XingxingZhang/td-treelstm

Repository files navigation

Top-down Tree Long Short-Term Memory Networks

A Torch implementation of the Top-down TreeLSTM described in the following paper.

Xingxing Zhang, Liang Lu and Mirella Lapata. In Proceedings of the 2016 Conference of the North American Chapter of the Association for Computational Linguistics: Human Language Technologies (NAACL 2016).

@InProceedings{zhang-lu-lapata:2016:N16-1,
  author    = {Zhang, Xingxing  and  Lu, Liang  and  Lapata, Mirella},
  title     = {Top-down Tree Long Short-Term Memory Networks},
  booktitle = {Proceedings of the 2016 Conference of the North American Chapter of the Association for Computational Linguistics: Human Language Technologies},
  month     = {June},
  year      = {2016},
  address   = {San Diego, California},
  publisher = {Association for Computational Linguistics},
  pages     = {310--320},
  url       = {http://www.aclweb.org/anthology/N16-1035}
}

Implemented Models

  • TreeLSTM
  • TreeLSTM-NCE
  • LdTreeLSTM
  • LdTreeLSTM-NCE

TreeLSTM and LdTreeLSTM (check the details in the paper above) are trained with Negative Log-likelihood (NLL); while TreeLSTM-NCE and LdTreeLSTM-NCE are trained with Noise Contrastive Estimation (NCE) (see this paper and also this paper for details).

Note that in experiments, the normalization term Z of NCE is learned automatically.
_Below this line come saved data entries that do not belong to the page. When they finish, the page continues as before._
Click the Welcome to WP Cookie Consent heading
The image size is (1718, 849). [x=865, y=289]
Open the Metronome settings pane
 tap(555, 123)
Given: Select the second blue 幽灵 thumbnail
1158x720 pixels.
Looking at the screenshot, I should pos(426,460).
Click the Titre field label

The implemented NCE module also support keeping Z fixed.

Requirements

Torch can be installed with the instructions here. You also need to install some torch components.

luarocks install nn
luarocks install nngraph
luarocks install cutorch
luarocks install cunn

You may find this document useful when installing torch-hdf5 (DON'T use luarocks).
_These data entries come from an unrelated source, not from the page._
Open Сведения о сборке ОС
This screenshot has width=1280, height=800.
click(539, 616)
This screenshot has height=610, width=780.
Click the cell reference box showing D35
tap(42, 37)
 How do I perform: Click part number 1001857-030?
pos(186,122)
Please also note that to run the code, you need to use an old version of Torch with the instructions here.

Language Modeling (MSR Sentence Completion)

Pre-trained models (TreeLSTM-400 and LdTreeLSTM-400) are available https://drive.google.com/file/d/0B6-YKFW-MnbOc3pya29UZkZpUFU/view?usp=sharing

Preprocessing

First, parse the dataset into dependency trees using Stanford CoreNLP toolkit. It should looks like this

SILAP10.TXT#0	det(Etext-4, The-1) nn(Etext-4, Project-2) nn(Etext-4, Gutenberg-3) root(ROOT-0, Etext-4) prep(Etext-4, of-5) det(Rise-7, The-6) pobj(of-5, Rise-7) prep(Rise-7, of-8) nn(Lapham-10, Silas-9) pobj(of-8, Lapham-10) prep(Etext-4, by-11) nn(Howells-14, William-12) nn(Howells-14, Dean-13) pobj(by-11, Howells-14) det(RISE-16, THE-15) dep(Etext-4, RISE-16) prep(RISE-16, OF-17) nn(LAPHAM-19, SILAS-18) pobj(OF-17, LAPHAM-19) prep(RISE-16, by-20) nn(Howells-23, William-21) nn(Howells-23, Dean-22) pobj(by-20, Howells-23) npadvmod(Howells-23, I-24) punct(Etext-4, .-25)
SILAP10.TXT#1	advmod(went-4, WHEN-1) nn(Hubbard-3, Bartley-2) nsubj(went-4, Hubbard-3) advcl(received-40, went-4) aux(interview-6, to-5) xcomp(went-4, interview-6) nn(Lapham-8, Silas-7) dobj(interview-6, Lapham-8) prep(interview-6, for-9) det(Men-13, the-10) punct(Men-13, ``-11) amod(Men-13, Solid-12) pobj(for-9, Men-13) prep(Men-13, of-14) pobj(of-14, Boston-15) punct(Men-13, ''-16) dep(Men-13, series-17) punct(series-17, ,-18) dobj(undertook-21, which-19) nsubj(undertook-21, he-20) rcmod(series-17, undertook-21) aux(finish-23, to-22) xcomp(undertook-21, finish-23) prt(finish-23, up-24) prep(finish-23, in-25) det(Events-27, The-26) pobj(in-25, Events-27) punct(received-40, ,-28) mark(replaced-31, after-29) nsubj(replaced-31, he-30) advcl(received-40, replaced-31) poss(projector-34, their-32) amod(projector-34, original-33) dobj(replaced-31, projector-34) prep(replaced-31, on-35) det(newspaper-37, that-36) pobj(on-35, newspaper-37) punct(received-40, ,-38) nsubj(received-40, Lapham-39) root(ROOT-0, received-40) dobj(received-40, him-41) prep(received-40, in-42) poss(office-45, his-43) amod(office-45, private-44) pobj(in-42, office-45) prep(received-40, by-46) amod(appointment-48, previous-47) pobj(by-46, appointment-48) punct(received-40, .-49)
...
...
...

Each line is a sentence (format: label \t dependency tuples), where SILAP10.TXT#0 is the label for the sentence (it can be any string and it doesn't matter).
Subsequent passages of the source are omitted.